Dr. Anton Titov, MD: Eventually, patients get to your office with patellofemoral pain and patellofemoral injuries. How long have they suffered this problem? I assume they have usually tried conservative treatments. But they did not have surgical treatment of the patellofemoral syndrome.

Dr. Pablo Gelber, MD: Yeah. It is not only about the length of time of conservative treatment of the patellofemoral syndrome. But it is the way they do it. Because most of the rehabilitation centers provide the wrong treatment protocol. We are not really in agreement with many rehabilitation methods for the patellofemoral syndrome.

So it’s not only, again, time. Some people have three months or six months of an unsuccessful rehabilitation program. But it is also very important what kind of conservative treatment protocol patients have for the patellofemoral syndrome. Because there are not only good and bad doctors but also good and bad physiotherapists.

The rehabilitation quality that you have is not the same everywhere. The specific patient could perform some kind of stretching in a random gym. Or he or she could be going to a specialized rehabilitation center with various skills and features. Some rehabilitation centers are focused on the different aspects of patellofemoral knee syndrome.

There are some excellent patellofemoral exercises. Unluckily and unfortunately, it is usually a very wrong approach to patellofemoral syndrome from the conservative treatment point of view. That is why in many cases when patients come to my office with patellofemoral pain, I insist on doing good rehabilitation before going for surgical solutions.

Dr. Anton Titov, MD: Are there particular patellofemoral rehabilitation protocols that you avoid? Are there therapies that you suggest patients with patellofemoral injury should avoid?

Dr. Pablo Gelber, MD: Well, it’s not that patients should avoid a particular conservative treatment. Or that they should not do it anymore. In the beginning, as with any medical problem, patients have to start with very basic rehabilitation exercises. And progressively, they can start doing some more complex and strong rehabilitation exercises.

What is not recommended at all is to do a squat, deep squat, at the beginning of the rehabilitation program. That doesn’t mean that they cannot do squats completely. At the last stage, the last steps of the rehabilitation program for patellofemoral joint pain must include squats.

But everyone knows that squats are a huge bag of different variables. Most the people don’t do squats correctly. So it has to be taught how to do specifically this kind of exercise. It’s not only about doing squats. I am just speaking about squats.

But people must remember that in patellofemoral syndrome conditions, the patellofemoral joint pressure increases when you are weight-bearing and during knee flexion. For example, biking is not a bad exercise for patellofemoral joint pain. But if you step on it, like climbing up or even doing different exercises, stepping on the pedals of the bicycle, that increases a lot the pressure on the patellofemoral joint. It can result in pain.

So it’s not that patients cannot bike, but they had to do cycling seated most of the time.
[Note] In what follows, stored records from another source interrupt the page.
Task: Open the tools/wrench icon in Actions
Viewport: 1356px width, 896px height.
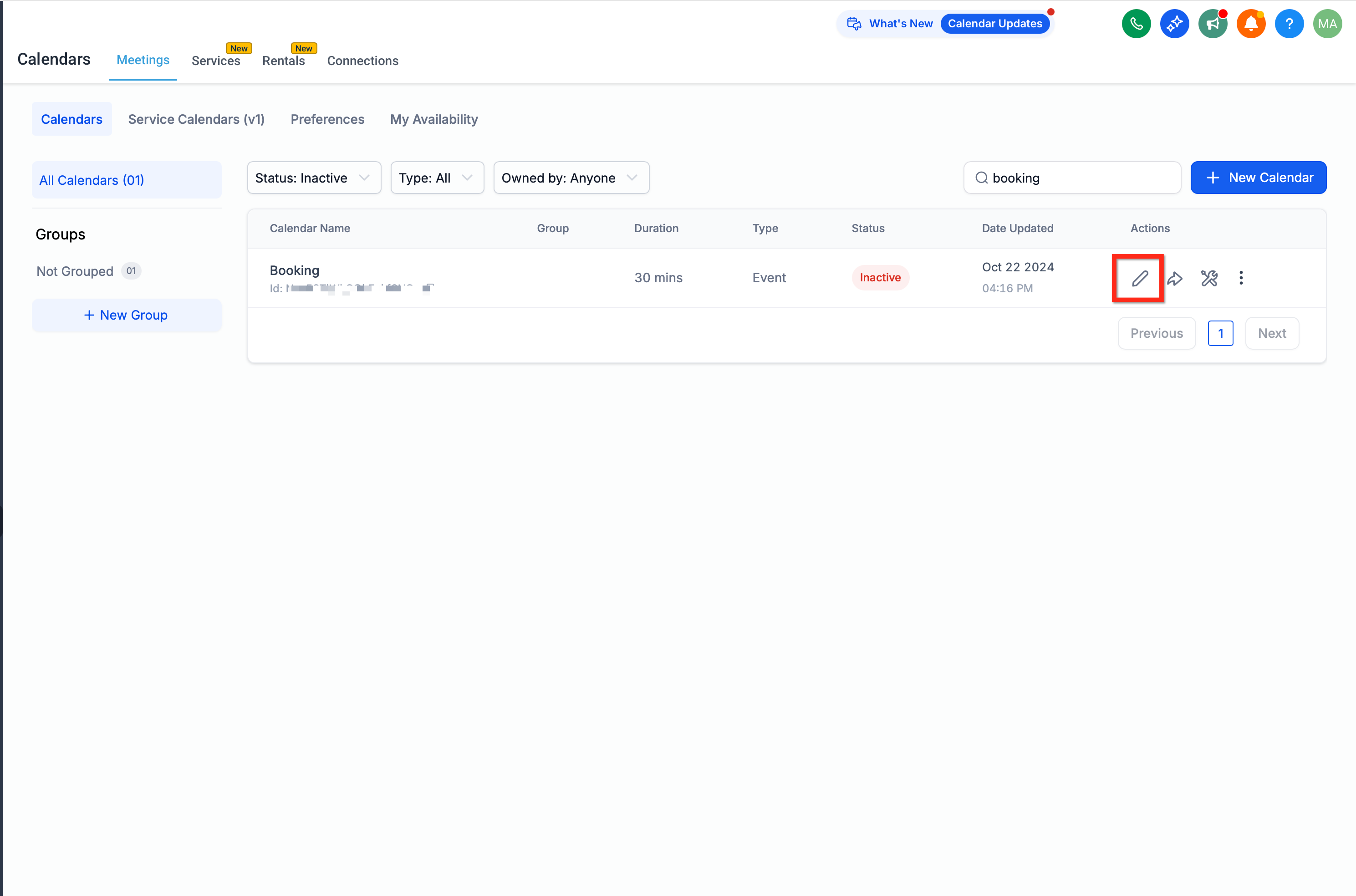Action: tap(1209, 278)
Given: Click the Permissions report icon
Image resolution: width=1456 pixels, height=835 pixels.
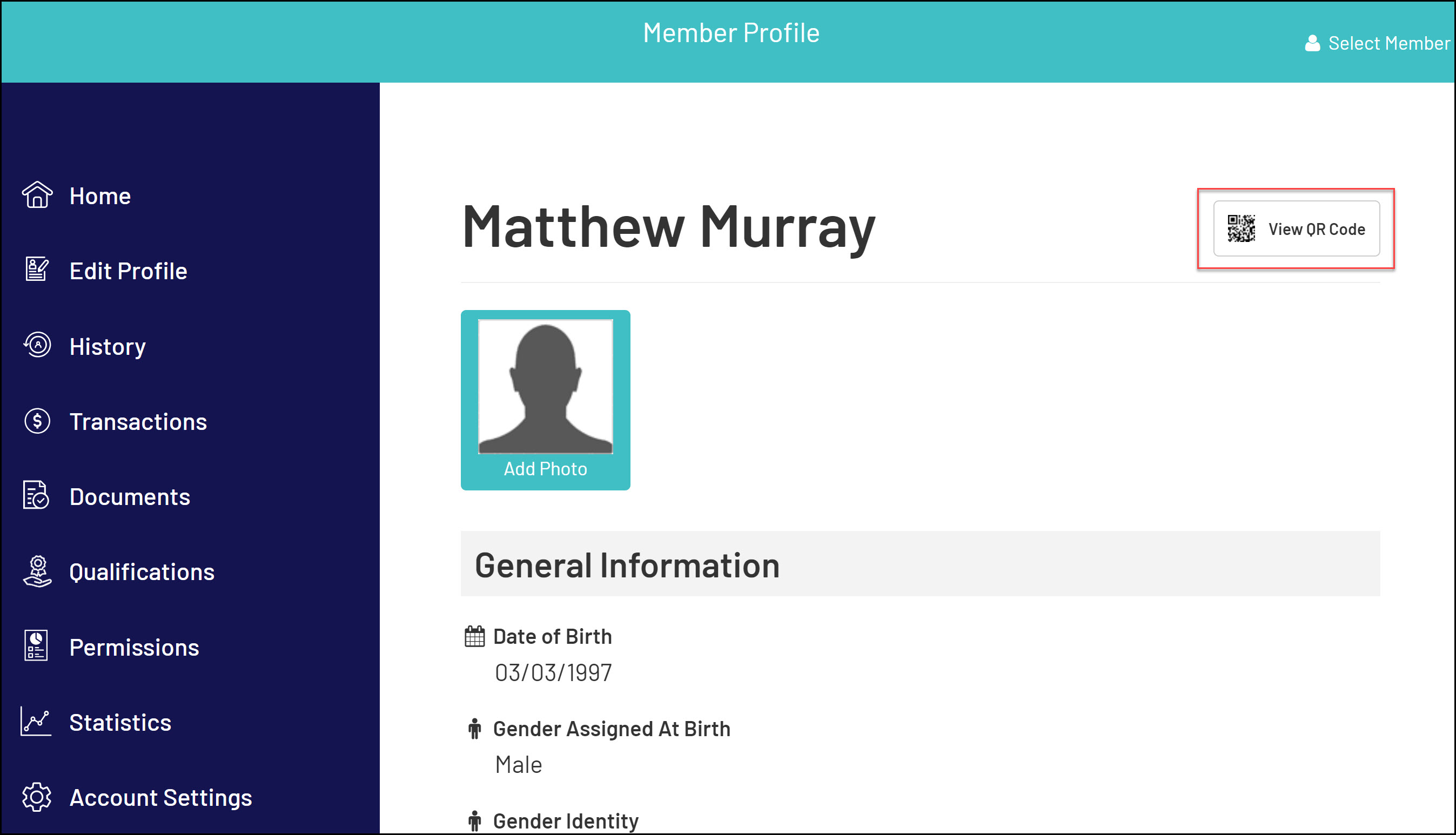Looking at the screenshot, I should (x=36, y=646).
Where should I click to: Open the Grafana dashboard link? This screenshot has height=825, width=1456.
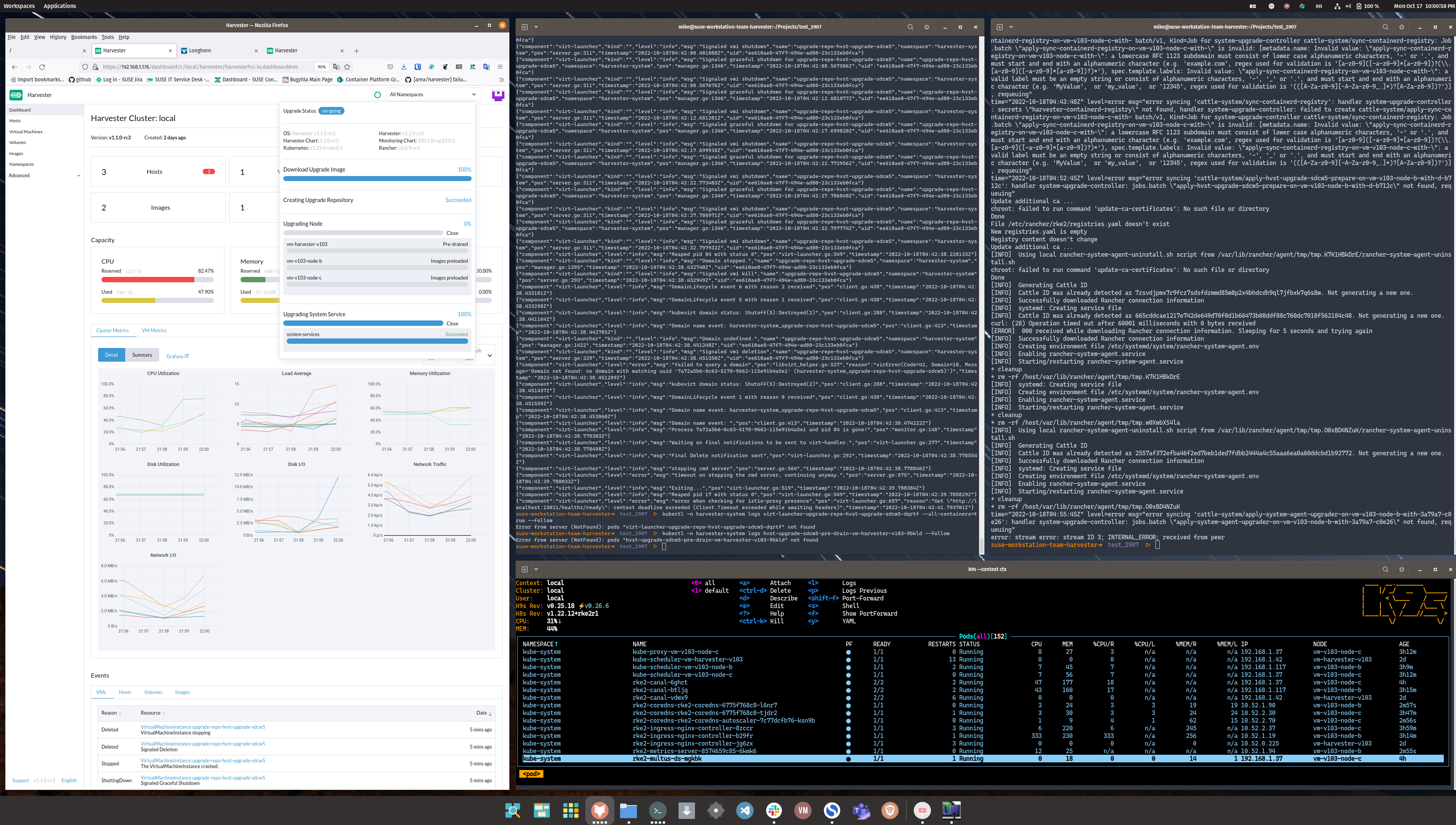(176, 356)
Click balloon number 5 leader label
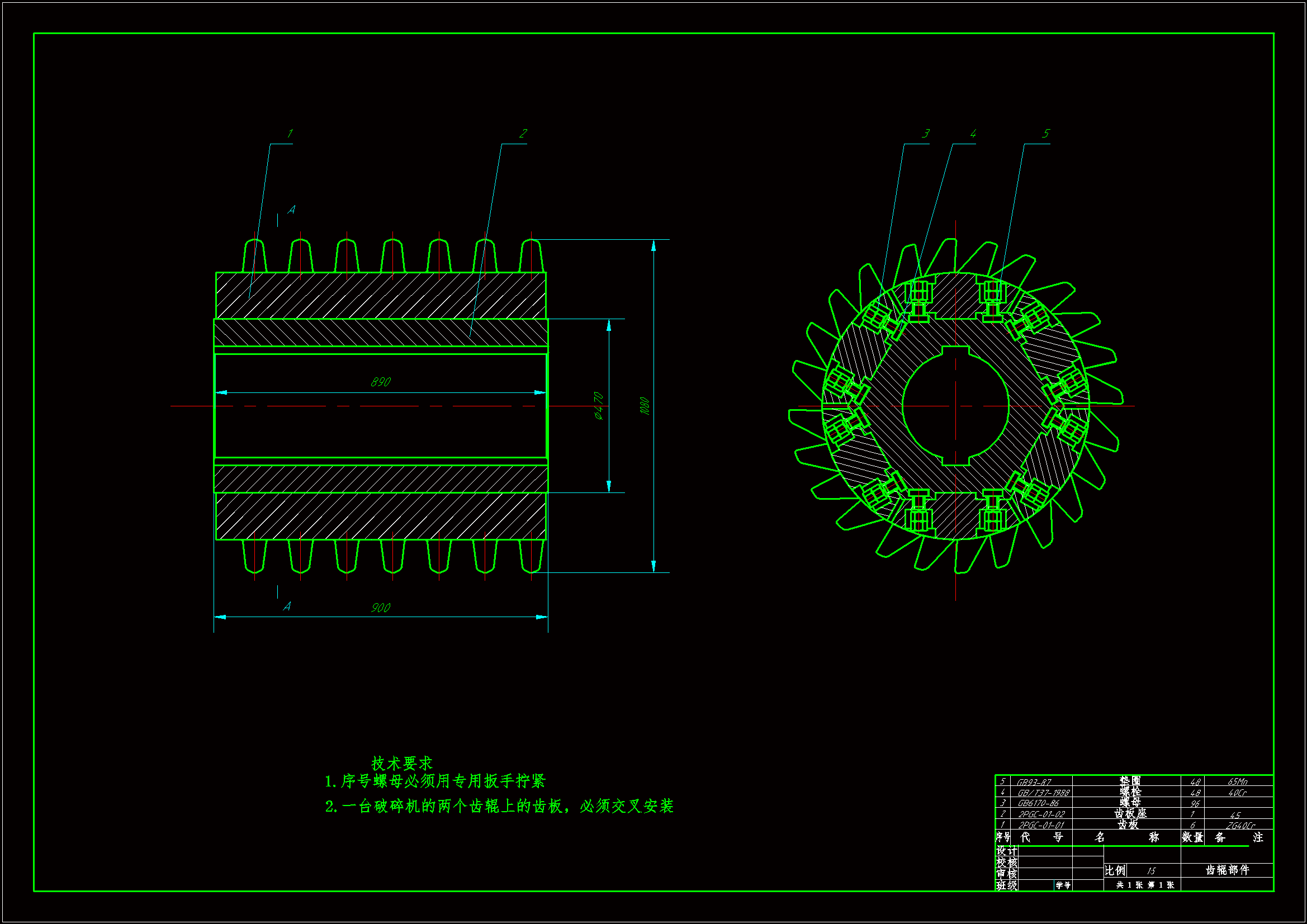Viewport: 1307px width, 924px height. click(x=1045, y=134)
There are so many variables in each specific sport or exercise that have to be tailored again to each patient and each sport—for example, swimming. Swimming is very good. But we don’t recommend doing breaststroke in swimming. We don’t recommend to do breaststroke.

But for example, freestyle, when you’re going on your back, that’s very good for rehabilitation. So all rehabilitation protocols have to be fine-tuned for each patient.